- **Problem**
This exercise asks for an exact transcription of every entry.

************

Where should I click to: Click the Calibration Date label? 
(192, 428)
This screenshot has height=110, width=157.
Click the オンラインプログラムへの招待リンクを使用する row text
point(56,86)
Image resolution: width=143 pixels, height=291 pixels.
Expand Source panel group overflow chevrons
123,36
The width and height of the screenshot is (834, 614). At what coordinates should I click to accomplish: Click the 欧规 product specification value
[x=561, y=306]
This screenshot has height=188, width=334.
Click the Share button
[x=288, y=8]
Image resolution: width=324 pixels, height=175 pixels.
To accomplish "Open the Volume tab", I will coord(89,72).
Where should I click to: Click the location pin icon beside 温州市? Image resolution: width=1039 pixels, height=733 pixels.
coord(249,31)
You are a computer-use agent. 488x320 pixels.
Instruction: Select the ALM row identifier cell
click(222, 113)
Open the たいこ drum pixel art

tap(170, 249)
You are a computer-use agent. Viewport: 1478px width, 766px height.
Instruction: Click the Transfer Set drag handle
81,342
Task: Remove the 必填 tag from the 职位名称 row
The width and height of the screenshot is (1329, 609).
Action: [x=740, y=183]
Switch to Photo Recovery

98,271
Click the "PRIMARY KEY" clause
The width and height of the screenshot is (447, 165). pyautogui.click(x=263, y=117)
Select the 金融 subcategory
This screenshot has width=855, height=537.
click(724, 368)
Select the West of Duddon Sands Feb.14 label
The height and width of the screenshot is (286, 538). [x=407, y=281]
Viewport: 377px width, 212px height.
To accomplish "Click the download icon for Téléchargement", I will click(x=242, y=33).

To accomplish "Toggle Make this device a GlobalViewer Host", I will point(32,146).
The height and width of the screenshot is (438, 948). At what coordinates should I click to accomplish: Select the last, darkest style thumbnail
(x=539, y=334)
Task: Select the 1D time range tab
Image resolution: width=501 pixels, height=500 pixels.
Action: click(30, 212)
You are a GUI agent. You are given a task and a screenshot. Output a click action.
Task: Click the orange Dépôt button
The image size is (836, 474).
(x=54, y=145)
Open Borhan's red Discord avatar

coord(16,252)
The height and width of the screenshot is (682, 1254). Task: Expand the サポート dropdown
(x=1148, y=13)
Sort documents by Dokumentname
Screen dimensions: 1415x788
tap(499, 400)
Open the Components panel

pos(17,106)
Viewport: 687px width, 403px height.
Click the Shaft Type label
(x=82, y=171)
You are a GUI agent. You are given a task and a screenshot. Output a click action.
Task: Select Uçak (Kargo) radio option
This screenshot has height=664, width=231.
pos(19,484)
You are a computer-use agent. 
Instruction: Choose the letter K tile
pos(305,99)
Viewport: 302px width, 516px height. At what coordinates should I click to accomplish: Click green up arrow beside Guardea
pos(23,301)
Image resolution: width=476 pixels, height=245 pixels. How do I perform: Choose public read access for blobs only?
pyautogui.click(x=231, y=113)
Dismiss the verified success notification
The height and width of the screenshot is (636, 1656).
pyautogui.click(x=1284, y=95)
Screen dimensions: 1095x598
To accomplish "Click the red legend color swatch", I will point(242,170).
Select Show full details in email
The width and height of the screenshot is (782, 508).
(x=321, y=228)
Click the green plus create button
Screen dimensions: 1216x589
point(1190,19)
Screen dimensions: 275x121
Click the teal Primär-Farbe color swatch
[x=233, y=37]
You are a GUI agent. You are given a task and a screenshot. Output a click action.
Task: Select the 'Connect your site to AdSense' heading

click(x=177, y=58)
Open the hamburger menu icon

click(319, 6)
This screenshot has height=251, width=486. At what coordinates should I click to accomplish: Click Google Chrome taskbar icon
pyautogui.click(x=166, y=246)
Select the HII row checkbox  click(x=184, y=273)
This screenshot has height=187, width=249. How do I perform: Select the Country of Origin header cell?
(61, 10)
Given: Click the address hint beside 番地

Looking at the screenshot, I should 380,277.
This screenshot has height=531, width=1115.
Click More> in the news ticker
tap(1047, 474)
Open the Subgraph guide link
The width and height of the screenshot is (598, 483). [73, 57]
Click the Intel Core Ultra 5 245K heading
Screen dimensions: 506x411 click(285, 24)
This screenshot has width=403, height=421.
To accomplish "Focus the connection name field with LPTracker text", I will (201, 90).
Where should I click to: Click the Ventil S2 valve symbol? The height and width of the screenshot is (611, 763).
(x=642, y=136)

************

- **Solved exercise**
Where should I click to: Click the Calibration Date label? 
(192, 428)
This screenshot has height=110, width=157.
Click the オンラインプログラムへの招待リンクを使用する row text
point(56,86)
Image resolution: width=143 pixels, height=291 pixels.
Expand Source panel group overflow chevrons
123,36
The width and height of the screenshot is (834, 614). At what coordinates should I click to accomplish: Click the 欧规 product specification value
[x=561, y=306]
This screenshot has height=188, width=334.
Click the Share button
[x=288, y=8]
Image resolution: width=324 pixels, height=175 pixels.
To accomplish "Open the Volume tab", I will coord(89,72).
Where should I click to: Click the location pin icon beside 温州市? Image resolution: width=1039 pixels, height=733 pixels.
coord(249,31)
You are a computer-use agent. 488x320 pixels.
Instruction: Select the ALM row identifier cell
click(222, 113)
Open the たいこ drum pixel art

tap(170, 249)
You are a computer-use agent. Viewport: 1478px width, 766px height.
Instruction: Click the Transfer Set drag handle
81,342
Task: Remove the 必填 tag from the 职位名称 row
The width and height of the screenshot is (1329, 609).
Action: [x=740, y=183]
Switch to Photo Recovery

98,271
Click the "PRIMARY KEY" clause
The width and height of the screenshot is (447, 165). pyautogui.click(x=263, y=117)
Select the 金融 subcategory
This screenshot has width=855, height=537.
click(724, 368)
Select the West of Duddon Sands Feb.14 label
The height and width of the screenshot is (286, 538). [x=407, y=281]
Viewport: 377px width, 212px height.
To accomplish "Click the download icon for Téléchargement", I will click(x=242, y=33).

To accomplish "Toggle Make this device a GlobalViewer Host", I will point(32,146).
The height and width of the screenshot is (438, 948). At what coordinates should I click to accomplish: Select the last, darkest style thumbnail
(x=539, y=334)
Task: Select the 1D time range tab
Image resolution: width=501 pixels, height=500 pixels.
Action: click(30, 212)
You are a GUI agent. You are given a task and a screenshot. Output a click action.
Task: Click the orange Dépôt button
The image size is (836, 474).
(x=54, y=145)
Open Borhan's red Discord avatar

coord(16,252)
The height and width of the screenshot is (682, 1254). Task: Expand the サポート dropdown
(x=1148, y=13)
Sort documents by Dokumentname
Screen dimensions: 1415x788
tap(499, 400)
Open the Components panel

pos(17,106)
Viewport: 687px width, 403px height.
Click the Shaft Type label
(x=82, y=171)
You are a GUI agent. You are given a task and a screenshot. Output a click action.
Task: Select Uçak (Kargo) radio option
This screenshot has height=664, width=231.
pos(19,484)
You are a computer-use agent. 
Instruction: Choose the letter K tile
pos(305,99)
Viewport: 302px width, 516px height. At what coordinates should I click to accomplish: Click green up arrow beside Guardea
pos(23,301)
Image resolution: width=476 pixels, height=245 pixels. How do I perform: Choose public read access for blobs only?
pyautogui.click(x=231, y=113)
Dismiss the verified success notification
The height and width of the screenshot is (636, 1656).
pyautogui.click(x=1284, y=95)
Screen dimensions: 1095x598
To accomplish "Click the red legend color swatch", I will point(242,170).
Select Show full details in email
The width and height of the screenshot is (782, 508).
(x=321, y=228)
Click the green plus create button
Screen dimensions: 1216x589
point(1190,19)
Screen dimensions: 275x121
Click the teal Primär-Farbe color swatch
[x=233, y=37]
You are a GUI agent. You are given a task and a screenshot. Output a click action.
Task: Select the 'Connect your site to AdSense' heading

click(x=177, y=58)
Open the hamburger menu icon

click(319, 6)
This screenshot has height=251, width=486. At what coordinates should I click to accomplish: Click Google Chrome taskbar icon
pyautogui.click(x=166, y=246)
Select the HII row checkbox  click(x=184, y=273)
This screenshot has height=187, width=249. How do I perform: Select the Country of Origin header cell?
(61, 10)
Given: Click the address hint beside 番地

Looking at the screenshot, I should 380,277.
This screenshot has height=531, width=1115.
Click More> in the news ticker
tap(1047, 474)
Open the Subgraph guide link
The width and height of the screenshot is (598, 483). [73, 57]
Click the Intel Core Ultra 5 245K heading
Screen dimensions: 506x411 click(285, 24)
This screenshot has width=403, height=421.
To accomplish "Focus the connection name field with LPTracker text", I will (201, 90).
Where should I click to: Click the Ventil S2 valve symbol? The height and width of the screenshot is (611, 763).
(x=642, y=136)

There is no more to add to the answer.